My father pinned me down and held my nose while he forced a spoonful of pungent beans into my mouth. I gagged. Hard. His giant hand clamped over my mouth. I couldn’t spit, chew, or breathe. My whole body clenched. I vomited. But with his hand pressed over my face, there was nowhere for it to go. I felt the slime packing into my ears. Then, realizing I was going to die if I didn’t clear my windpipe, I choked down the ghastly discharge like a python swallowing a pig. It was over fifteen years before I could eat baked beans again without violently gagging. They used to make fun of me for it in Scouts.
After I finished my dinner, I went limp, and my father left me alone. I laid on David’s bed looking up at the ceiling and went into one of the first, great, emotional crises of my life.
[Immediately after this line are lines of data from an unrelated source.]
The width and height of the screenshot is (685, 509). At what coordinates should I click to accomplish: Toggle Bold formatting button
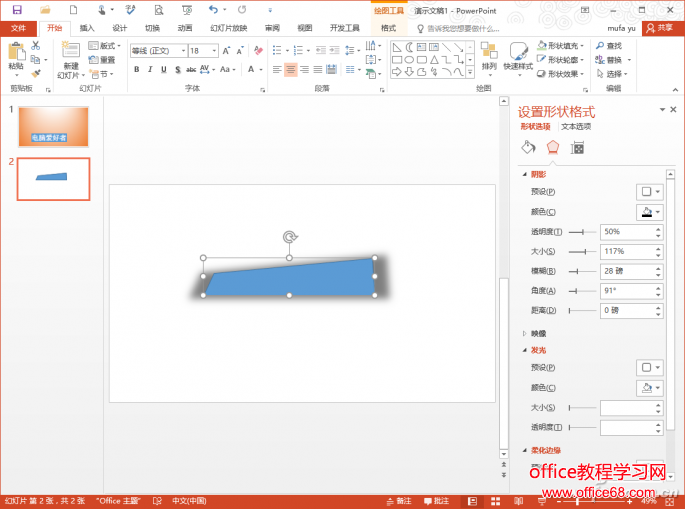[136, 70]
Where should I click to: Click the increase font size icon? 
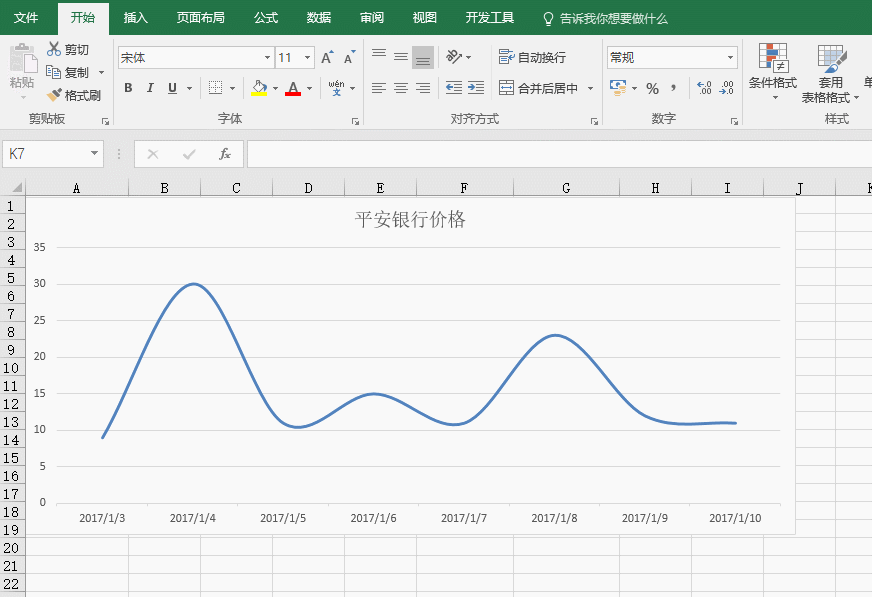tap(327, 58)
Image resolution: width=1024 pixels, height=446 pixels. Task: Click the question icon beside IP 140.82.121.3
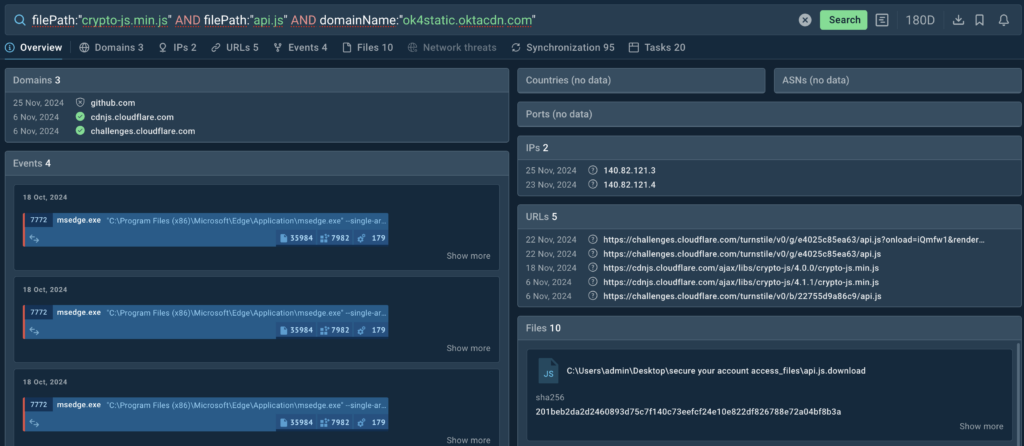click(x=593, y=170)
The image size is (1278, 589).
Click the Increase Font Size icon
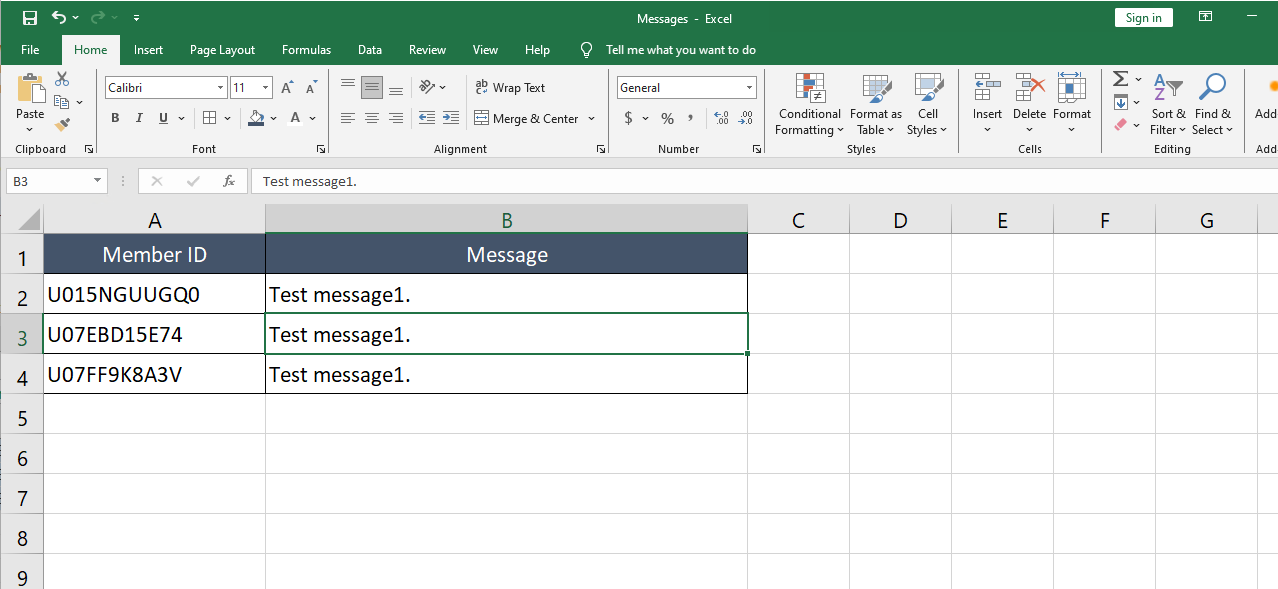click(x=287, y=88)
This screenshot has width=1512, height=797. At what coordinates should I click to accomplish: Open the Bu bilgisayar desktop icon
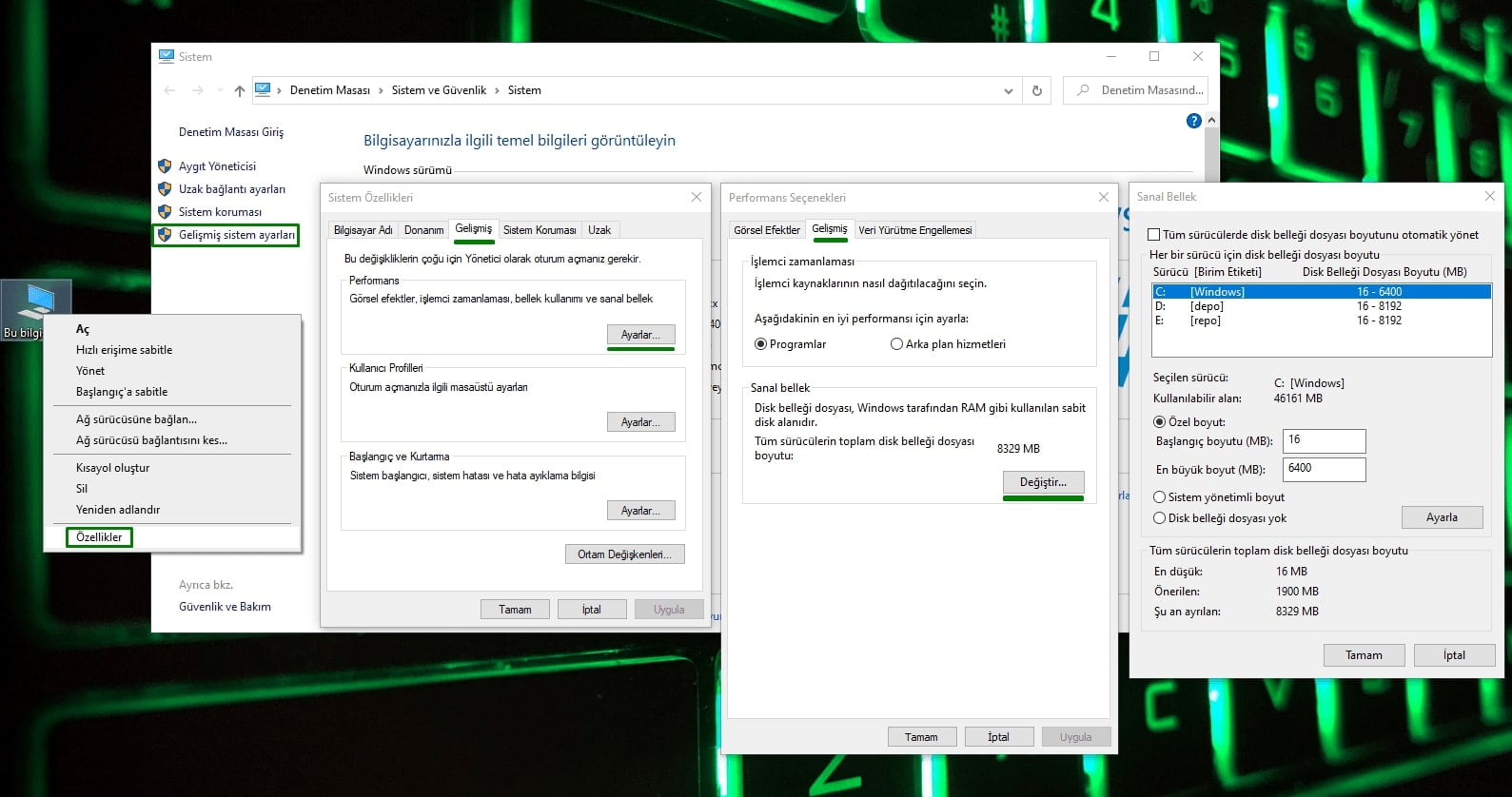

There were several such times in my childhood. Hours passed with angry tears, wishing to unmake the universe because I could see no virtue in it.
On some level, I have never forgiven my family for the abuses of my childhood. My mother wasn’t responsible. She is a good woman, but she had been taught helplessness and lived for thirty years as though ignoring problems would make them go away. My brothers were not responsible either. They were bad kids, but bad kids are, at least in part, the responsibility of their parents. A father is the God of a child’s universe. He’s supposed to be benevolent and righteous. When he repeatedly fails to protect his child, or to do something that the child knows to be morally right, it destroys the child’s basic faith in the idea of justice and leaves the child with a sense that the world is evil.
I lay on my older brother’s bed with the revolting beans clogging my sinus passage and raged for about an hour. As upset and I was about what had just happened, I was more upset about what I knew would happen next.
Later that night, our father came into our bedroom in his bathrobe and tenderly told David and I how much he loved us and how sorry he was that he had lost his temper. I didn’t plead with him not to do it again, and I wasn’t moved by his tearful apology, as I had been in the past. By this time, my five-year-old brain had detected a pattern that would be a daily source of suffering for my family for the rest of our lives.
Rage addiction. An endless cycle of manic abuse with no beginning or end. My father must have put this system in place a long time ago in order to cope with his own existence—a self-defense mechanism he established in response to circumstances beyond his control. Even though my instinct told me to be angry with him, he wasn’t responsible either. He’d simply been forced to rely on a bad system, a system which meant that I was going to have to tolerate a lot of abuse in my life, especially because my brothers adopted this behavior as well.
I learned many lessons of darkness as a young man, but I learned other things too. Once, during a church service when I was about thirteen, a little girl stepped out of the pew and started walking up the aisle. She stopped and vomited all over the carpeted sanctuary floor. Her mother took her hand and led her out, leaving the mess behind. Without hesitation, my father went out and got some cleaning supplies from the janitor’s closet. He got down on his knees in his two-thousand-dollar suit and cleaned up the vomit. It wasn’t his job. Nobody asked him to— he just saw a problem and helped. I’ve never forgotten that simple act of service. Love—Christian charity—is sacrifice.
The lessons sons learn from their fathers are often the ones that decide what kind of man they will become. I learned that there are no good men, that love is sacrifice, and that the world is full of evil. I learned that the easy path is usually the wrong one and that everyone must survive on their own. I learned that anger and violence do not solve problems, and I learned that baked beans taste better with rice.